Truk dilarang melintas pada sejumlah jalur lintas di Provinsi Riau selama musim mudik Lebaran tahun ini. (ist)
SABANGMERAUKE NEWS, Pekanbaru - Pemerintah Provinsi Riau mengeluarkan jurus baru untuk mencegah kemacetan sekaligus kerusakan jalan. Truk besar dibatasi melintas di sejumlah jalur utama. Kebijakan ini tertuang dalam Surat Edaran Nomor 6 Tahun 2026 yang mulai berlaku sejak pertengahan Maret.
Langkah ini digagas Pelaksana Tugas (Plt) Gubernur Riau, SF Hariyanto. Tujuannya sederhana, memberi ruang bagi pemudik agar perjalanan menuju kampung halaman tidak berubah menjadi antrean panjang kendaraan berat.
Dalam aturan tersebut, kendaraan angkutan barang dengan sumbu tiga atau lebih tidak diperbolehkan melintas pada sejumlah ruas jalan strategis. Larangan juga berlaku untuk kendaraan dengan kereta tempelan maupun kereta gandengan.
Kebijakan ini berlaku di beberapa jalur utama yang selama ini menjadi urat nadi transportasi di Riau. Beberapa di antaranya adalah ruas Pekanbaru–Kandis–Dumai serta jalur lintas Pekanbaru menuju perbatasan Sumatera Utara dan Jambi.

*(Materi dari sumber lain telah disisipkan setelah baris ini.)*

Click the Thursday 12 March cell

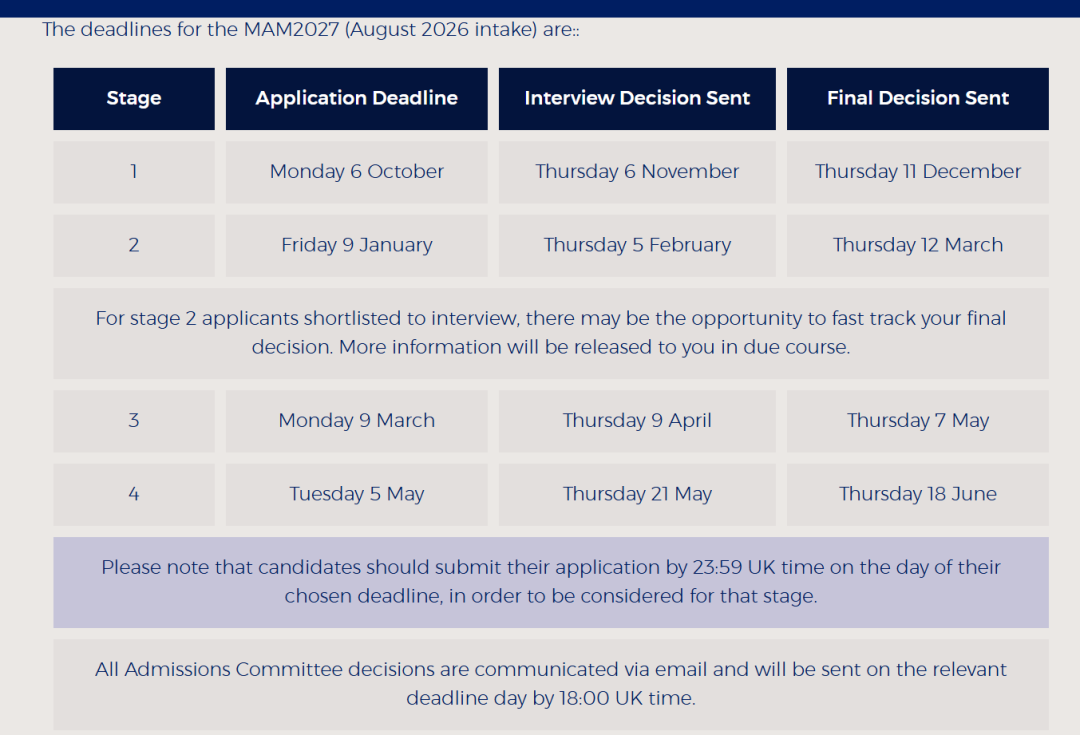(917, 245)
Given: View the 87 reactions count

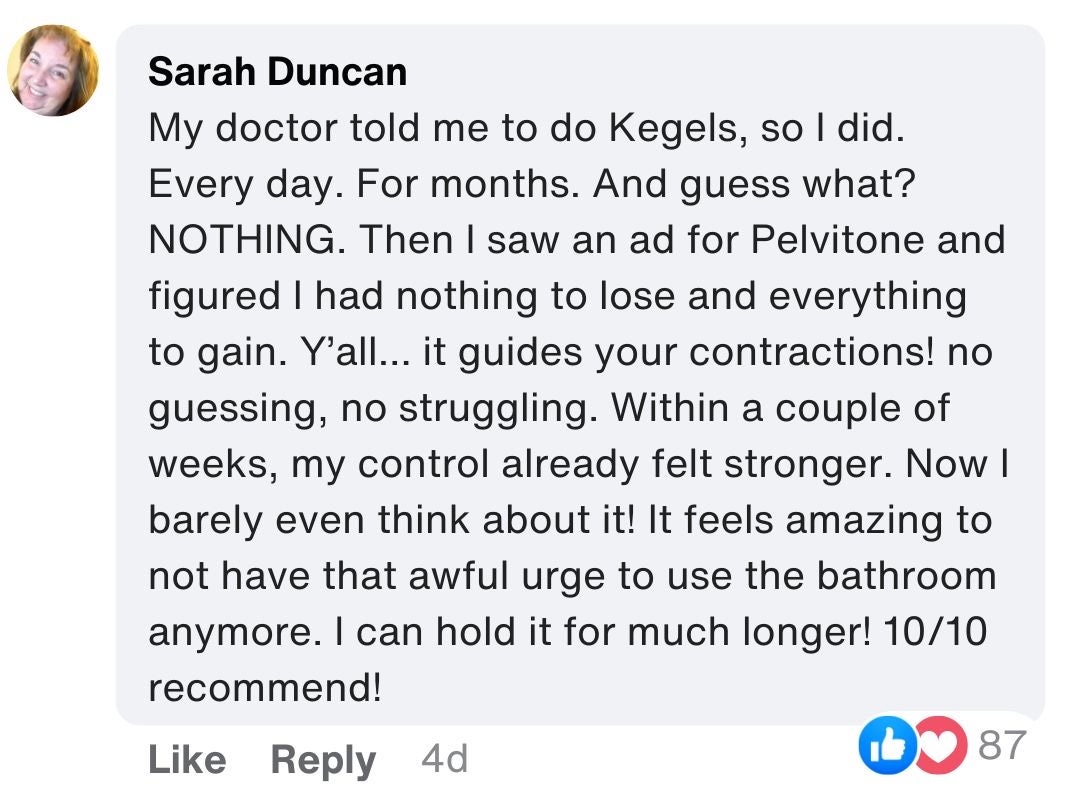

Pembatasan operasional kendaraan berat di jalur Pekanbaru–Kandis–Dumai dimulai pada Jumat, 13 Maret 2026 pukul 12.00 WIB. Aturan tersebut akan berlangsung hingga Minggu, 29 Maret 2026 pukul 24.00 WIB.
Waktu pembatasan yang sama juga berlaku pada jalur perbatasan Sumatera Utara menuju Pekanbaru hingga perbatasan Riau–Jambi. Begitu juga pada ruas Pekanbaru–Bangkinang yang menjadi akses utama menuju Sumatera Barat.
Sementara itu, untuk ruas jalan lainnya di wilayah Provinsi Riau, pembatasan diberlakukan pada periode H-3 hingga H+3 Idulfitri. Artinya, mulai 19 Maret hingga 24 Maret 2026, kendaraan berat harus menyingkir dari jalur yang dipadati pemudik.
Namun pemerintah tidak sepenuhnya menutup ruang bagi kendaraan logistik. Sejumlah kendaraan pengangkut kebutuhan vital tetap diperbolehkan melintas.
Daftar pengecualian tersebut mencakup kendaraan pengangkut bahan bakar minyak dan gas, hewan ternak, pupuk, hingga bantuan bencana. Kendaraan yang membawa bahan pokok seperti beras, gula, minyak goreng, telur, daging, sayur, dan cabai juga masih diperbolehkan beroperasi.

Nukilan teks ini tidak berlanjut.